Rice’s defence at the two important legislative panels—the Senate Foreign Relations Committee and the House International Relations Committee—was to be the ace in the Bush Administration’s political poker with the Congress.
Rice’s performance exceeded all expectations in India. Bush’s campaign and Rice’s testimony extracted the long-awaited political support from key Democrats, including former Presidential Candidate Senator John Kerry and Senate Minority leader Joseph Biden. While Indian and American media were writing off the prospects for the passage of the nuclear deal in the US Congress even before the game had begun, Rice yesterday demonstrated that the deal was not only credible but also politically doable.
Responding to exaggerated Congressional concerns on India’s ties with Iran, Rice had the courage to point out that it is the US that does not have relations with Tehran while most other countries do.

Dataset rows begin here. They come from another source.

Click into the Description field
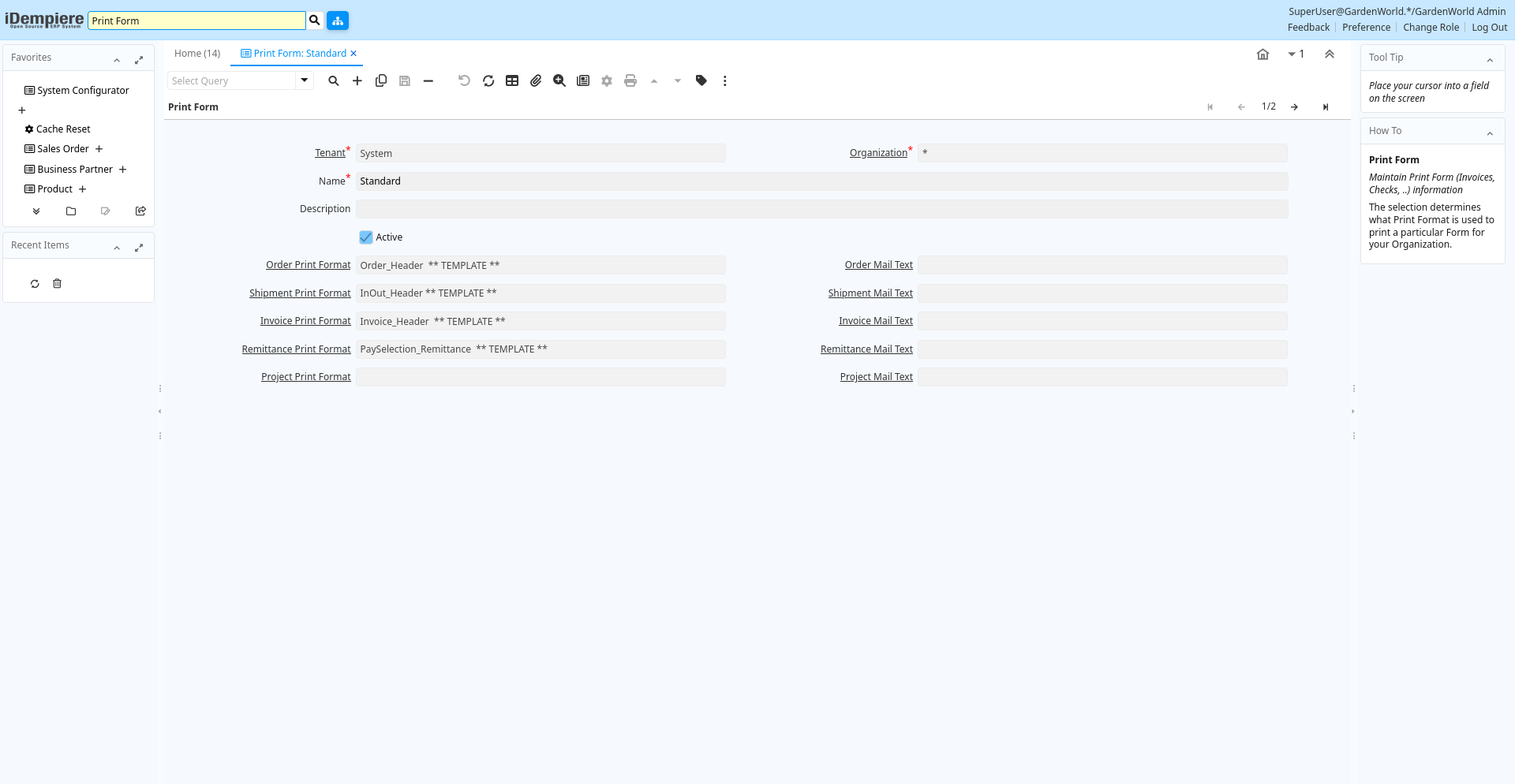Screen dimensions: 1515x784 click(821, 209)
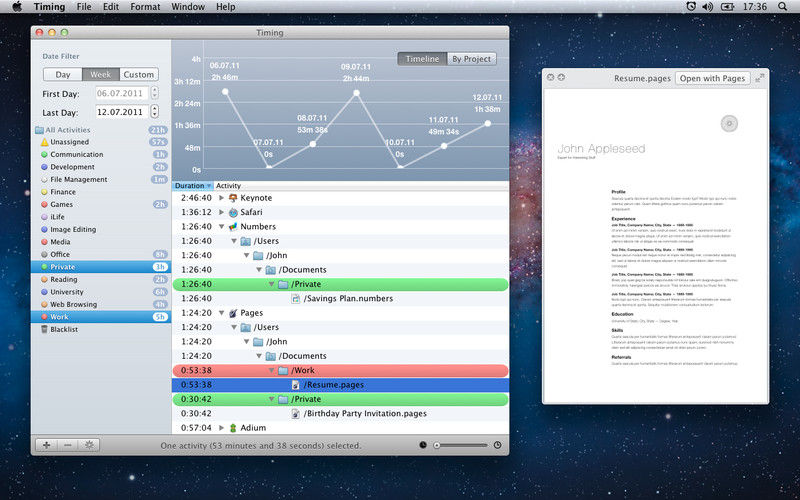
Task: Click the Unassigned warning triangle icon
Action: (44, 142)
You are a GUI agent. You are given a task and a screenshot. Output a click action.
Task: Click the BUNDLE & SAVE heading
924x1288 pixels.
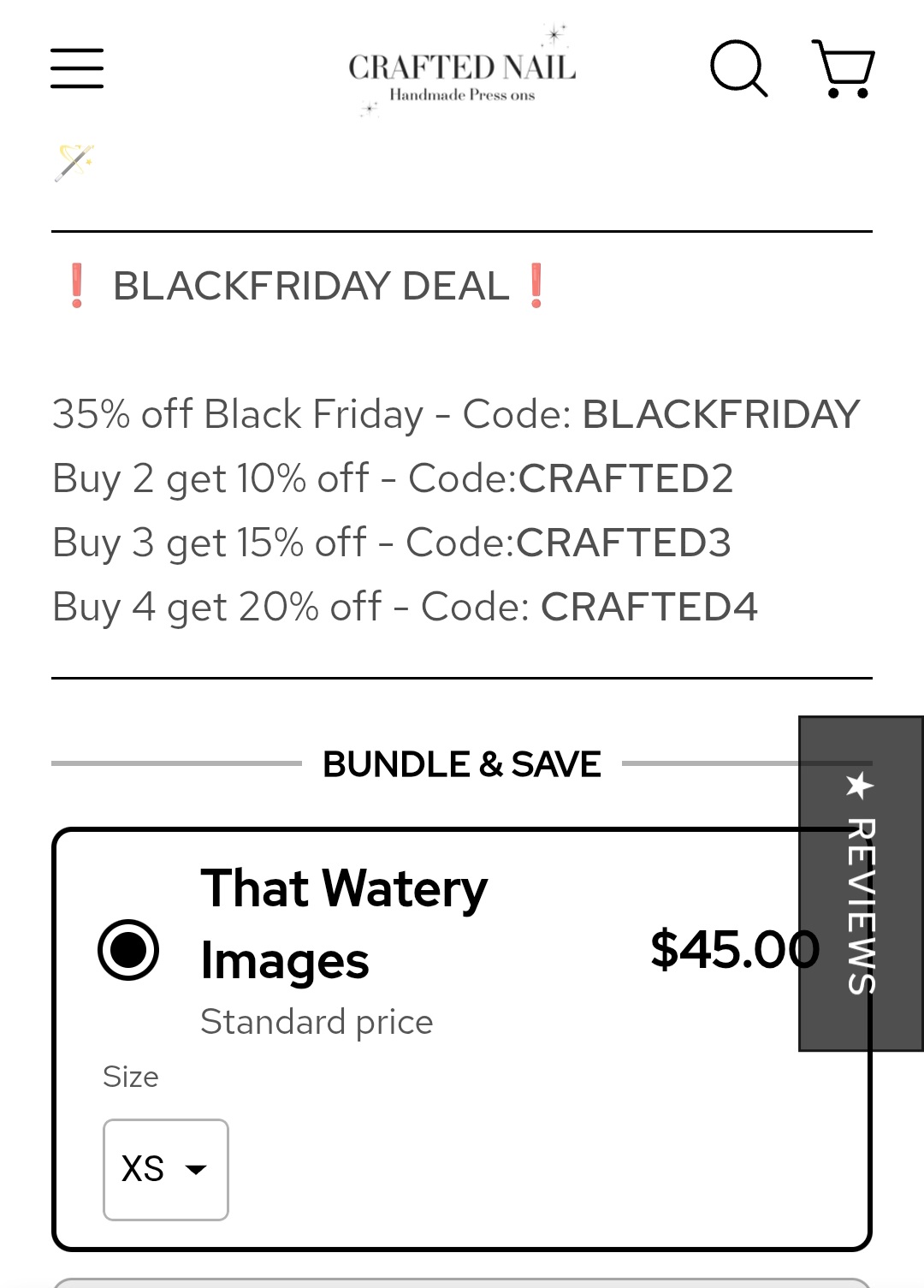462,764
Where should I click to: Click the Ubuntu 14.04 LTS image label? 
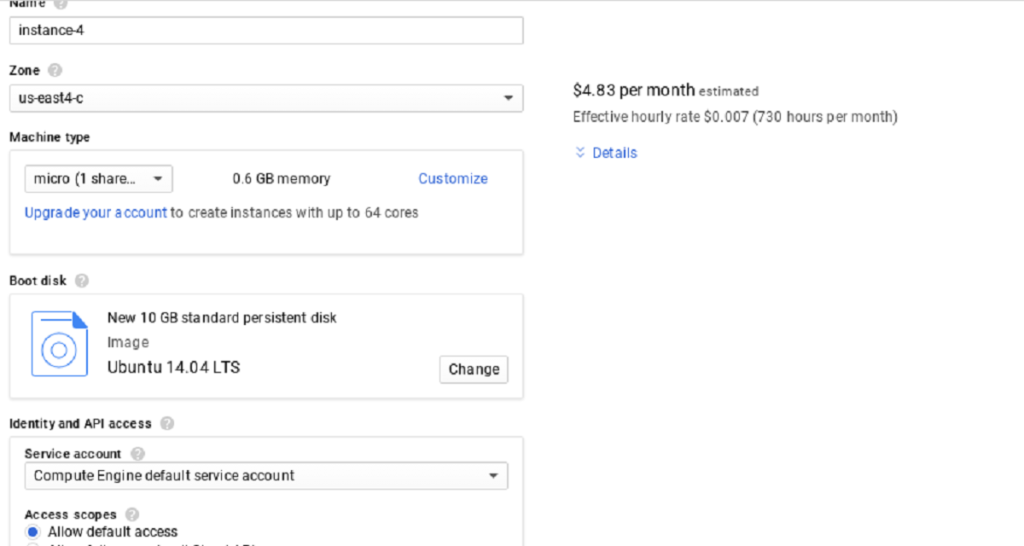(173, 367)
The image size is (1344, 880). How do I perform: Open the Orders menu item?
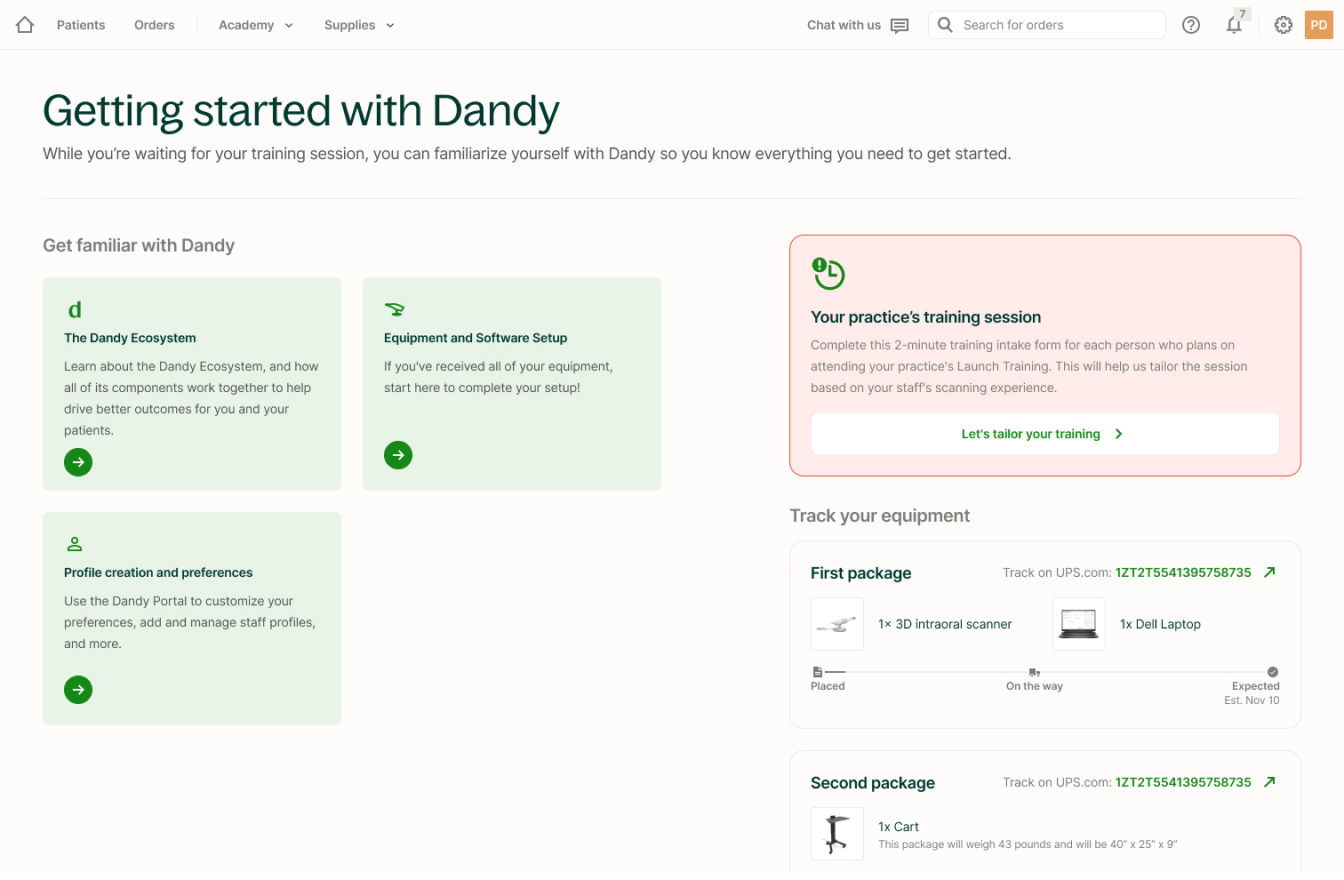pos(154,24)
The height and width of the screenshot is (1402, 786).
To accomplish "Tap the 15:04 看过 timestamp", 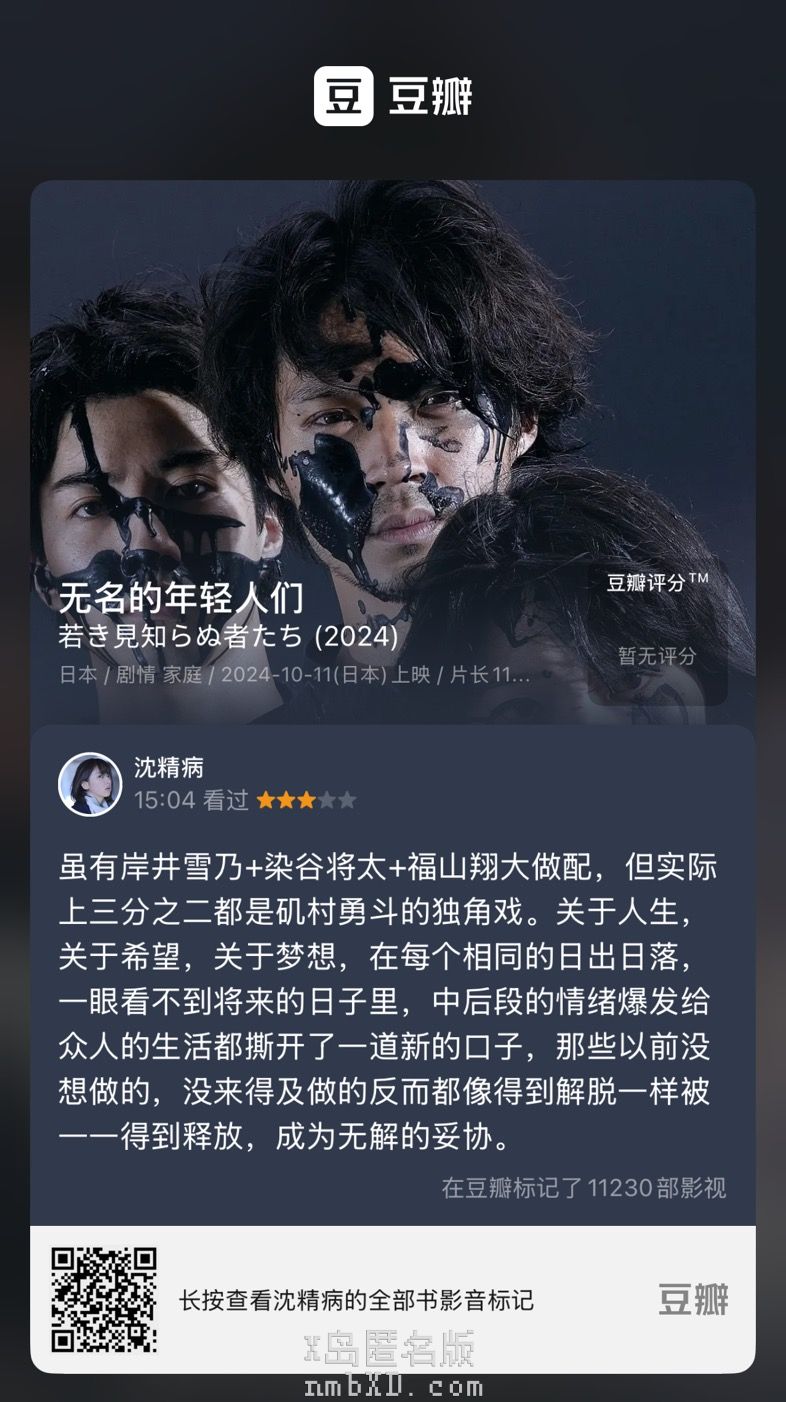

Putting the Iran question in perspective, Rice said, “Italy is Iran’s largest trading partner. Japan is a very large trading partner of Iran. The truth of the matter is that we are the ones that have no relationship with Iran; most of the world does have relations with Iran.”
Rice also provided the most cogent arguments so far on why the deal must remain India-specific and why it cannot be extended to Pakistan.
When Kerry suggested that China could undermine the Indo-U.S. nuclear deal by threatening a similar deal with Pakistan, Rice said, “We’ve been very clear—publicly, privately—with China, with Pakistan itself, that Pakistan is not an appropriate state for this kind of an exception. It’s just a different history.”